Drums were perfectly timed with cannon blasts coming from a ship. A flute played as the ship then sailed calmly through the water. As it hit the high seas, an upbeat instrumental sea chantey began to play.

It had taken a few class periods, but Eric Peterson, 18, had created a score to go along with a short film segment called ‘‘Pride of Baltimore,” and on Friday his work was almost ready to be screened.

‘‘I put it in kind of a pirate situation,” the Silver Spring senior said. ‘‘I put some upbeat and piratey music in, and the part where the cannons fire, there are drums. ... Then there’s battle scene music,” he said. ‘‘... I’m proud of the entire thing.”

He was particularly proud of timing the cannon blasts with loud drum sounds. It was not easy to time the film clip with those sounds, he said.

Students in Sara Josey’s beginning and advanced piano class at Montgomery Blair High School have learned to create music for film with the help of Silver Spring resident and composer Michael Josephs, the parent of a Blair student. On Monday, they will present their film clips to parents and representatives from Wolf Trap, which funded the project through its foundation scholarship program, Josey said.

Josey, who was nominated for the scholarship by the county’s music supervisor, received a grant from the foundation and used the money to pay for expansions to the music software the students use.

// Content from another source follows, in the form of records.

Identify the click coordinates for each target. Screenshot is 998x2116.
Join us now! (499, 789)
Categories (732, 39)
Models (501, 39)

Josephs, who has composed music for films on National Geographic and the Discovery Channel, gave students a presentation Friday on how to score music for video. Then students chose one of three minute-long films to score using computer music software and keyboards to lay tracks, layering sounds like drums, horns and flutes to create their own music.

‘‘They enjoy it,” Josephs said, adding the students have done well, quickly picking up concepts like tempo. ‘‘I’ve seen all the kids’ films. They’re great.”

‘‘They’ve learned how everyone views things differently,” Josey said, adding students also have learned how to bring film alive.

Christopher Morrison, 17, sat in front of a keyboard and computer, finishing a soccer film and the music to accompany it. He had created loops of different beats, drums and chanting.

‘‘It’s soccer and I mostly made it feel like it was a real game,” the Silver Spring junior said.

Freshman Roxana Calderon, 14, and sophomore Johnny Macario, 15, also worked together on the same soccer film, but their music sounded completely different.

They picked different world music from their computer software, Calderon said, and tried to choose music from different countries where soccer is popular, as well as some techno music and applause.

Senior Leandra Tidwell, 17, chose to use a film clip called ‘‘Pride of Baltimore,” which featured the Baltimore clipper ship. She created ‘‘piratey” music to go with it. Tidwell said she enjoyed being able to use the computer to write her film’s score.

‘‘I can’t write music, so being able to play a song and just have it there [on the computer screen] is really cool,” she said.

Through the project and working with Josephs, students have also learned that creating music is not just a fun diversion; it can be a valid career choice. Peterson, for instance, is interning with Human Factor Music, a Virginia-based music production company, and doing things similar to what he has learned in Josey’s class.

‘‘It’s exciting,” he said. ‘‘I get to do this stuff all the time.”